A growing body of researchers are utilizing optical imaging to monitor activity in the brain. One type of optical imaging, two-photon calcium imaging, has been widely adopted for its ability to record large neural populations. A major question outstanding, though, is what statistical methods to use to analyze calcium imaging recordings.
“Prior to our work, two standard types of statistical methods were applied to calcium imaging recordings—deconvolution and dimensionality reduction,” explained Steve Chase, professor of biomedical engineering at Carnegie Mellon and the Neuroscience Institute. “After testing each technique using a collection of simulated and laboratory data, we concluded that it didn’t make sense to do either/or. Combining the approaches into one operation proved to be more successful.”
Carnegie Mellon University and Howard Hughes Medical Institute researchers teamed up to analyze existing methods that are used to interpret calcium imaging recordings, as well as propose a novel method that combines two leading approaches. The group’s new method, which performs deconvolution and dimensionality reduction simultaneously, is known as Calcium Imaging Linear Dynamical System or CILDS.

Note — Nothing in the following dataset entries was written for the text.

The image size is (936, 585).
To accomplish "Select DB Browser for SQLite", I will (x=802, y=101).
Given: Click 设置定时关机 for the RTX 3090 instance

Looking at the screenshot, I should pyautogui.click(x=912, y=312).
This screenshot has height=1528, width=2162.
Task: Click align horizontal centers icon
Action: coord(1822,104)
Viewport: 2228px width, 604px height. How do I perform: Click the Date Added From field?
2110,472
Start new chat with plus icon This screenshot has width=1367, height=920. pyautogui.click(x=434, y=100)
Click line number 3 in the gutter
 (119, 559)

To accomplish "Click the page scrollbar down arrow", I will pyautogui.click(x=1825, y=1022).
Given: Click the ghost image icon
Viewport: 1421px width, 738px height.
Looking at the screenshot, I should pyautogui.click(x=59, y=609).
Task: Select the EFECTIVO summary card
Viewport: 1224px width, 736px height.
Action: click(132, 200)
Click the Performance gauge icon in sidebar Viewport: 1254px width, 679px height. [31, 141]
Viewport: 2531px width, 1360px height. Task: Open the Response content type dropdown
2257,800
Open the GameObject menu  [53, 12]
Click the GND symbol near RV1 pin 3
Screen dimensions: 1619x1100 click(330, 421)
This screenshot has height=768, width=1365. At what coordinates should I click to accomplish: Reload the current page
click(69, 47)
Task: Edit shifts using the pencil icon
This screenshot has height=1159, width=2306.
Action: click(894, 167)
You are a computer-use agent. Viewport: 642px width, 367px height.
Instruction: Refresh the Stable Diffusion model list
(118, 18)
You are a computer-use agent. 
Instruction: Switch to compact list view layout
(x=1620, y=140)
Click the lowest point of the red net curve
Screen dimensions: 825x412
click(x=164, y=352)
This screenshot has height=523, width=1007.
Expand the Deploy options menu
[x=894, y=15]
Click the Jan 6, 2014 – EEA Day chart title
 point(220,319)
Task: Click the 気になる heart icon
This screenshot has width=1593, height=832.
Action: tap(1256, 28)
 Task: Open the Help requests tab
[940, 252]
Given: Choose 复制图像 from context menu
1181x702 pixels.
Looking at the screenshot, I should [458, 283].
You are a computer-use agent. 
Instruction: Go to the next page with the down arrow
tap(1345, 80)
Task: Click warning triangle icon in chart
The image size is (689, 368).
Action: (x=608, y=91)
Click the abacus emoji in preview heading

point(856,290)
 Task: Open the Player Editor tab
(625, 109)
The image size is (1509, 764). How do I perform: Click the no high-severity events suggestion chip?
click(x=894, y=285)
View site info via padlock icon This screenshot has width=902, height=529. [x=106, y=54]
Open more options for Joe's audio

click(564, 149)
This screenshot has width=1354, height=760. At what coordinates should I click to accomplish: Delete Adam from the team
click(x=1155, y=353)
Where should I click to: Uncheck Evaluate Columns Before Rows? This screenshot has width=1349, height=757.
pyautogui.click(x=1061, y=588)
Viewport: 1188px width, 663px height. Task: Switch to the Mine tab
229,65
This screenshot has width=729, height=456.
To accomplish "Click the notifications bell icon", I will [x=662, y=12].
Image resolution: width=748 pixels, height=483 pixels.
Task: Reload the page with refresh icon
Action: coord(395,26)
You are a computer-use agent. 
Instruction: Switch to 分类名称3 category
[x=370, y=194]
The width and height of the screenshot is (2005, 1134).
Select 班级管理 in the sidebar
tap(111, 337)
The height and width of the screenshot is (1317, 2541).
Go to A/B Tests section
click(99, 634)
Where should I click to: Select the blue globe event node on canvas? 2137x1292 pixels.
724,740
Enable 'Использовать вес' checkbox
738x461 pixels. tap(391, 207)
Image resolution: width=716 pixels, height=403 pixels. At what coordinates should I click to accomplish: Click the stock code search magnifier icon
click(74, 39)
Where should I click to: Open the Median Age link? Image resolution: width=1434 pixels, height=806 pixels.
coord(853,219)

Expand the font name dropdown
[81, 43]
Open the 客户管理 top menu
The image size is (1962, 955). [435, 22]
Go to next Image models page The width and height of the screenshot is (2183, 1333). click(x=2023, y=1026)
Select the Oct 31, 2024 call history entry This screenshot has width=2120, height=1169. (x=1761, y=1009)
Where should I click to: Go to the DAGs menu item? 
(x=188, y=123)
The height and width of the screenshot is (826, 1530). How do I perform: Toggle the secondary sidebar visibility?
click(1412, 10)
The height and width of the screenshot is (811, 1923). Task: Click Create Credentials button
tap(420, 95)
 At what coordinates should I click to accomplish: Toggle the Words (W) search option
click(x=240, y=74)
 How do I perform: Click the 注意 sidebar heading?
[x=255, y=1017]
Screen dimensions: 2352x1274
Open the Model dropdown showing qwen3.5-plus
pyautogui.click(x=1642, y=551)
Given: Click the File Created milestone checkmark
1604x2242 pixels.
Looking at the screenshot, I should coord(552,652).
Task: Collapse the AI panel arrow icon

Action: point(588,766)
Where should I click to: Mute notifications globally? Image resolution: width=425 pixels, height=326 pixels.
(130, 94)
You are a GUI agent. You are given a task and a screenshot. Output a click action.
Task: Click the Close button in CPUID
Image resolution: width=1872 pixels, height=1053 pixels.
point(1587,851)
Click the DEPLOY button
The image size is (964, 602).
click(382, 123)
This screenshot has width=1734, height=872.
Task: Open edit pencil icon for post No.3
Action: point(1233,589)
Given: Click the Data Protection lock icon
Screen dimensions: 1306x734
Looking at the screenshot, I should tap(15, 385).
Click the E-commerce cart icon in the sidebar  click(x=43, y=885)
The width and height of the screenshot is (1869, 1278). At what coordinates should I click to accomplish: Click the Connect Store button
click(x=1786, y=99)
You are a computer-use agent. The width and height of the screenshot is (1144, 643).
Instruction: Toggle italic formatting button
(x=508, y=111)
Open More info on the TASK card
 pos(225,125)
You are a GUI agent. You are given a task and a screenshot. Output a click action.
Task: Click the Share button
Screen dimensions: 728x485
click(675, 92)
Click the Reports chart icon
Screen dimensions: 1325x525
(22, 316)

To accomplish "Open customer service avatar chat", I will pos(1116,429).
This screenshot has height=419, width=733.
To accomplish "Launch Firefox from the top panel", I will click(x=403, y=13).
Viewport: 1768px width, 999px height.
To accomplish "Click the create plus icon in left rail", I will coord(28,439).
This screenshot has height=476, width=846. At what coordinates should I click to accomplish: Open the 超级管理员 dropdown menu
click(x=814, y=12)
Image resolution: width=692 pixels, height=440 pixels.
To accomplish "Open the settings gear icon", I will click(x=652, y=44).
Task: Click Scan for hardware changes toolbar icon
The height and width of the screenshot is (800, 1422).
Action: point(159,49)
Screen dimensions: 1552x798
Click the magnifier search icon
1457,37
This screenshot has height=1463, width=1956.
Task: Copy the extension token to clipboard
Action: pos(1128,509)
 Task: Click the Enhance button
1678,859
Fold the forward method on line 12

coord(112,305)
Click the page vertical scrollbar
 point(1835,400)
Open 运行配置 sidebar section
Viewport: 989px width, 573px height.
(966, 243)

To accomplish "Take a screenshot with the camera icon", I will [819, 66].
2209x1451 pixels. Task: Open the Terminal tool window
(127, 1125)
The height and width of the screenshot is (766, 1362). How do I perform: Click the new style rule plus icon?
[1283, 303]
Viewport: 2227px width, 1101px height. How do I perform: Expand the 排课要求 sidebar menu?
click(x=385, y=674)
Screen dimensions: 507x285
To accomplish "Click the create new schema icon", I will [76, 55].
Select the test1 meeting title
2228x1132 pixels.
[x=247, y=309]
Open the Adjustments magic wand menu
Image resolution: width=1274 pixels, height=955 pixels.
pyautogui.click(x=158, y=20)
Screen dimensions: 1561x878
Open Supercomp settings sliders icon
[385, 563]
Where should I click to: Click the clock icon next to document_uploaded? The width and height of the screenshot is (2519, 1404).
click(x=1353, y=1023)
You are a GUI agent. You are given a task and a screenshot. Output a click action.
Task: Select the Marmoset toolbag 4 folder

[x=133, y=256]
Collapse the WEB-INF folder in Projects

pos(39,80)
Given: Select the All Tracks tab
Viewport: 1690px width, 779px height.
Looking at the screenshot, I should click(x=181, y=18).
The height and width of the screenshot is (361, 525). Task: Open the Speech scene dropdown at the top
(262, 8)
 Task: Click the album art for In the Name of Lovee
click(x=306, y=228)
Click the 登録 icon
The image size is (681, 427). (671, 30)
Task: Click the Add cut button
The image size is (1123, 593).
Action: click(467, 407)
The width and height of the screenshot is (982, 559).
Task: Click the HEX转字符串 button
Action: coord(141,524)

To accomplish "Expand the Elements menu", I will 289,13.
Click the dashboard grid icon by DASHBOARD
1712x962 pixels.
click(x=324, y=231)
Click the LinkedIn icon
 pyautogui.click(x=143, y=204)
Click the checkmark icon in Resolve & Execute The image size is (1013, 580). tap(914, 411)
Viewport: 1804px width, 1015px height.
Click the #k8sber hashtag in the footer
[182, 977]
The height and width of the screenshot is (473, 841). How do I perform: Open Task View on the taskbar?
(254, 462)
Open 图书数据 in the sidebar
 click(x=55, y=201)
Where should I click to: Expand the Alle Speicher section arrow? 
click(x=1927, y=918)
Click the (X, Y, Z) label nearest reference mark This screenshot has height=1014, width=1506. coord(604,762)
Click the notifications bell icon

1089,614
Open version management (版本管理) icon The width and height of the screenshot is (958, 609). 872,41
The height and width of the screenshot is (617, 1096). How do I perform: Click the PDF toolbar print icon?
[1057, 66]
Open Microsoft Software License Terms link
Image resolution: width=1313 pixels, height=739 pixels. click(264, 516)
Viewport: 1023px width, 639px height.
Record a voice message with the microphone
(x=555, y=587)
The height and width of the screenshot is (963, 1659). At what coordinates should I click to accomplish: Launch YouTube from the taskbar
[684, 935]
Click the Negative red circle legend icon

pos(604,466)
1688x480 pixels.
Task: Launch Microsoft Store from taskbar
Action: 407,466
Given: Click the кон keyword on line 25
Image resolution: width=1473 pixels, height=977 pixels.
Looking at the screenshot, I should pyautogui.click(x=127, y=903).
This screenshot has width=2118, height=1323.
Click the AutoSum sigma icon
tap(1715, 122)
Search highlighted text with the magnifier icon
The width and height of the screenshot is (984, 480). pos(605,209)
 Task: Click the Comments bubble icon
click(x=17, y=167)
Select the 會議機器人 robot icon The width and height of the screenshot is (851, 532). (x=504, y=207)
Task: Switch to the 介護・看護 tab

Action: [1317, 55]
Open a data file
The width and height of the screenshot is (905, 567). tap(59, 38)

“Through this process, we realized that current methods were often focused on the activity of one neuron, but because we know neurons carry and communicate important information about one another, we wanted to develop a method that examined populations of neurons to better summarize neural activity,” said Tze Hui Koh, first author of the paper and Carnegie Mellon biomedical engineering graduate student. “In the range of situations that we tested CILDS in, it outperformed other standalone methods.”
In the range of situations that we tested CILDS in, it outperformed other standalone methods.Tze Hui Koh, Graduate student, Biomedical Engineering
Understanding the different tradeoffs and choices needed to combine deconvolution and dimensionality reduction is another key learning detailed in a recent Nature Computational Science paper. CILDS represents something that’s greater than the sum of its parts.
“We’ve developed a tool and published a paper that shows it’s useful,” concluded Byron Yu, professor of biomedical engineering and electrical and computer engineering. “We have code that is now publicly available, and our goal is for the broader field to do science and discover something about the brain with it.”